Cafe tempat mereka selalu meluangkan waktu bersama-sama setelah selesai dengan aktivitas belajar di kelasnya masing-masing.
"Hai, maaf menunggu lama ya? Tadi aku ke toilet dulu..." sapanya setelah menepuk pelan pundak lelaki, sehingga lelaki itu menoleh terkejut padanya.
Lelaki itu tersenyum kikuk lalu menyuruh perempuan manis itu duduk di kursinya. "Tidak apa-apa duduklah, kamu mau pesan apa hari ini?" tanya lelaki itu padanya.
"Seperti biasanya, stik kentang dan jus jeruk!" jawabnya tersenyum lebar.
"Baiklah aku pesan dulu pesananmu ya, sebelum kita membicarakan hal yang penting..." ujarnya lagi lembut, nampak wajahnya sedikit tegang.
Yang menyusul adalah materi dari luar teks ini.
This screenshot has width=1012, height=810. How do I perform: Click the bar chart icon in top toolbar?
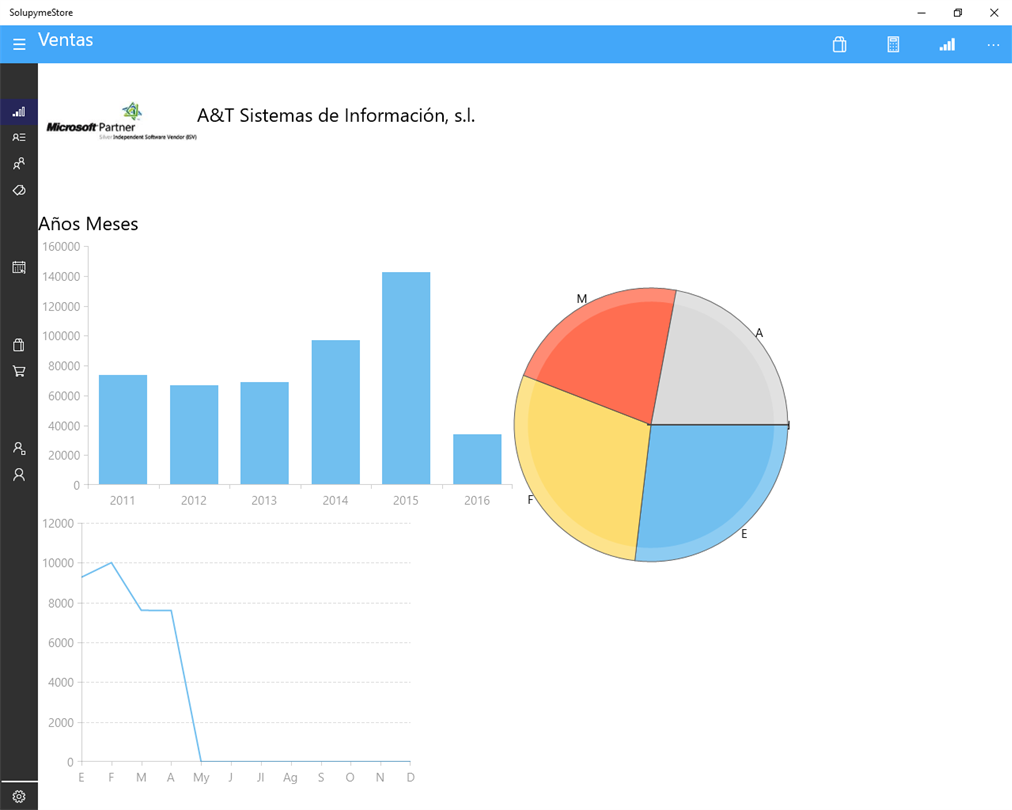pyautogui.click(x=947, y=45)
Lalu dia memanggil seorang pelayan dan memesan pesanan Lyra.
Lyra mengernyit heran, memincingkan matanya ke arah pria yang duduk di depannya. Pria yang bernama lengkap Raffa Arsyahputra itu tampak duduk gelisah sejak tadi.
"Memangnya mau bicara apa sih? Kayaknya serius banget!" tanyanya yang semakin penasaran. Setelah pelayan yang mencatat pesanan Lyra pergi kembali di hadapan mereka.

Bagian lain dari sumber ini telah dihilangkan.